Virgin 17 was replaced on 1 September 2010 by Direct Star.

== History ==
Created by MCM Group, a subsidiary of Lagardère Active for TNT on the model of its music channel MCM cable and Canalsat. It is initially presented under the name of MCM during the summer of 2002 because of the hearing of the MCM Group before the Superior council of audio-visual to obtain a frequency on TNT. The project was then renamed to be presented under the name Europe 2 TV during the second hearing before the CSA on 14 December 2004. This choice aims to capitalize on the fame of the eponymous music radio Europe 2, better known to the general public than MCM. Although bearing the same name, its musical editorial line is totally different from its radio format. 19 years after the TV6 experience, the CSA chose a free musical channel and retained the Europe 2 TV project on 19 July 2005 for broadcasting on TNT.

The channel began broadcasting on TNT channel 17 on 17 October 2005 at 5:17 pm. It targets an audience aged 15 to 34. Its specifications require it to devote 75% of its antenna to musical programs (clips, concerts, variety shows) with a few documentaries. Reality TV does not take long to make its appearance with Next. Regular meetings are scheduled with themed evenings: "Live" on Mondays, "Kidding" on Tuesdays, "Sexy" on Wednesdays, "Girls" on Thursdays, "SF" on Fridays, "Animated" on Saturdays and "Hit " Sundays. New and older series are also on the air.

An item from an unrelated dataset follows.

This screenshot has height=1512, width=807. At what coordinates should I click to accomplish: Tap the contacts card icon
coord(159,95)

Ranked last of the TNT channels in terms of audience and wishing to reach a wider audience to compete with NRJ 12, Lagardère Active decided in the summer of 2007 to rename its brands Europe 2 in radio and television by the emblematic brand of the publisher British musical Virgin with whom he is already associated in the Virgin Megastore stores in France. On 17 July 2007, the CSA gave its agreement to change the name of Europe 2 TV to Virgin 17, but the authorization is subject to several conditions: the chain's logo must not be confused with those of products or services which include in their name the Virgin brand and the ban on advertising for the Virgin group and any references to Virgin products on the air. However, the CSA authorizes the use of the Virgin international logo.. Europe 2 TV changed its name on 1 January 2008 at midnight by ending its programs with the title Happy Ending by Mika, followed by a video message from Richard Branson, the boss of the Virgin Group, celebrating the birth of Virgin 17. Virgin 17 is broadcast in Belgium from 4 January 2010, to replace MCM Belgique which disappeared on 31 December 2009, on VOO and Numericable.

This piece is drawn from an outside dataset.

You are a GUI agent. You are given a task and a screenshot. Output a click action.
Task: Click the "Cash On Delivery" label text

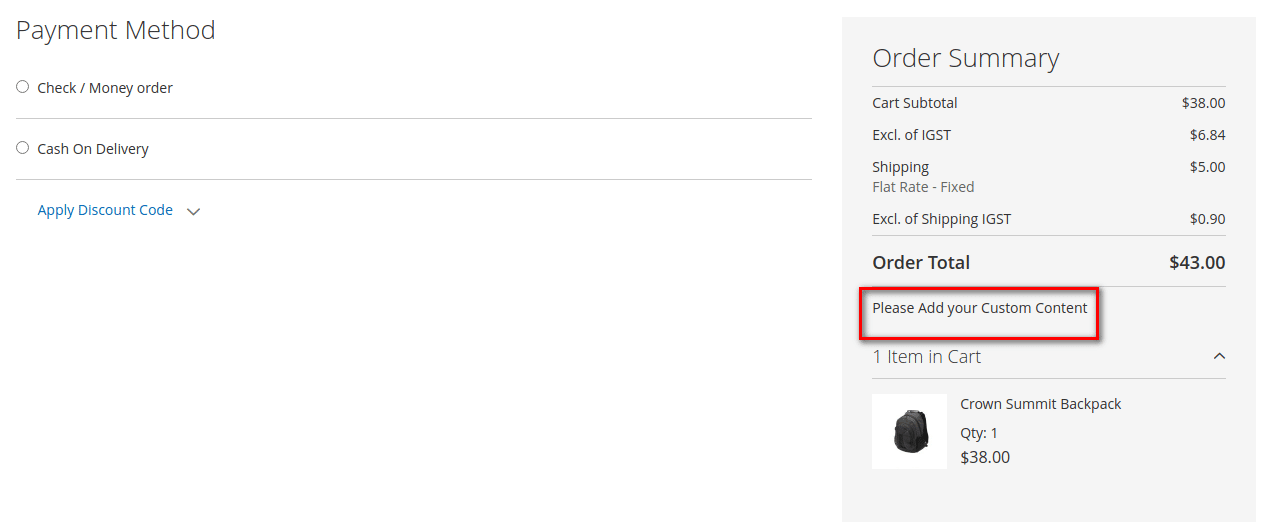[93, 149]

On 18 March 2010, Bolloré group, already owner of Direct 8, announced that it had entered into exclusive negotiations with Lagardère Active for the purchase of Virgin 17. On 10 June 2010, the two groups signed a final agreement to sell the channel at a price of €70 million, excluding the takeover of staff (20 people) and part of the programs. 12 July 2010, the CSA gives its agreement for this repurchase. Yannick Bolloré, future general manager of the channel, indicates that it will be called Direct Star and announces its intention to keep the musical format of the channel and even to "strengthen the place of music in the first and second part of the evening" in a "more urban and contemporary" universe. Bolloré group appoints Christophe Sabot (former manager at NRJ and Virgin 17) as director of the channel and the Direct Star website goes live on 16 August 2010.

Virgin 17 stopped broadcasting on 30 August 2010 at around 11:59pm with highlights from the channel.